RF: Well, hey man, before we cruise here, seeing as Pyramid(s) is one of the early records on the Rootfire Cooperative, I’d love to just hear from you about what the Cooperative meant for you and how that worked for getting Pyramid(s) released.
DM: Oh man, I can’t say enough about Rootfire. The record wouldn’t have been released without you guys. You know, I remember when we first heard about it, my manager, Matt, was reading your guys’ ethos statement, and he’s like, ‘I don’t think there’s a catch. I think the only catch is they just only work with who they want to work with.’ And I was like, there’s no fucking way, you know? So I must’ve read all the info on your guys’ website like seven times. And I was like, okay, so it’s a record label, but you guys don’t want to profit. You’re just like, ‘yeah man, we’re going to help you do this and just pay us back when you get the money.’ Just like, this is unreal, dude. This is not how the music industry works. And the thing that was crazy for me was we hadn’t even really begun. You know, the thing that kind of changed our career was going to open for Franti and Trevor for like a year straight. But that hadn’t even happened yet. So we were just sitting on these songs that I really believed in. And I had everyone that’s featured on that album committed to being on it and we got all the songs done and then it was like, okay, well how the fuck are we going to release this record now?

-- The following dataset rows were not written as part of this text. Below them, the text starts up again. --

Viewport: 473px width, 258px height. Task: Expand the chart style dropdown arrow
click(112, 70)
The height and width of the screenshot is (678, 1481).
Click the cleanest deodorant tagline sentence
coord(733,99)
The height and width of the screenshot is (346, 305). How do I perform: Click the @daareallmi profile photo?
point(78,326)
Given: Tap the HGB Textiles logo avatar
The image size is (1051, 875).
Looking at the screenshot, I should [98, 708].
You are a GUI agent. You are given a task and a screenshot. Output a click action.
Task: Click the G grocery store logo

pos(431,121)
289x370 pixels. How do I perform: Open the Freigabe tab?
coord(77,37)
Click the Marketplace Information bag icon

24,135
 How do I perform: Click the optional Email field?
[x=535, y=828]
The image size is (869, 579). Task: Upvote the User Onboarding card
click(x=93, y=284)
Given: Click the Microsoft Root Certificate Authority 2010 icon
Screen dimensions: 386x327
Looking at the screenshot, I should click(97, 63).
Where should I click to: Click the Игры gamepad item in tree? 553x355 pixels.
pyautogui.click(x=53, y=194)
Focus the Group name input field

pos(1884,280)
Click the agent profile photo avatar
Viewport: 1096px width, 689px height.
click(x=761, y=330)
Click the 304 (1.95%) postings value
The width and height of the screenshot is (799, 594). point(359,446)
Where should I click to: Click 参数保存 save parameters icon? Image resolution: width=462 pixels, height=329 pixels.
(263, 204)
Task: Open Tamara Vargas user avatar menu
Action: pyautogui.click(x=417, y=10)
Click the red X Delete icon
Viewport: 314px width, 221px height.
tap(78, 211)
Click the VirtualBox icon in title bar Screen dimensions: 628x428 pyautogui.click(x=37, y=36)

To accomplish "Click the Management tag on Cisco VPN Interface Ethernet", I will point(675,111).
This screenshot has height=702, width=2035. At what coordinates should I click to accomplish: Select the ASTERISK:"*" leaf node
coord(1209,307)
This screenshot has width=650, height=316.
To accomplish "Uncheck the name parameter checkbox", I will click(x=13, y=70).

And you’re going over cost and it’s an unreal process. It’s not just like, okay, cool, we’ll pay to print these cds. But do you want people to hear your shit? You got to put some money behind it. And so when you guys reached back out and said, ‘yes, let’s do this,’ I balled that day. I was just like, I can’t even believe this is real. It changed our life, because we went into the biggest transition in our career. We went into that summer after it was released opening for Franti and Trevor and had like an actual team behind that release. And it put a whole new level of visibility on us.
RF: Well, hey man, is there any shout out for the fans or anything you want to say with the upcoming tour?
DM: Yeah, make sure you come see us cause we’re coming to a lot of new places, which is always really scary. ‘Cause we always go into that kind of blind, you know? So yeah, we’re coming to Charlottesville and a whole bunch of crazy places that we’ve never been. So yeah, if you love our music, share it with five people, and come see us.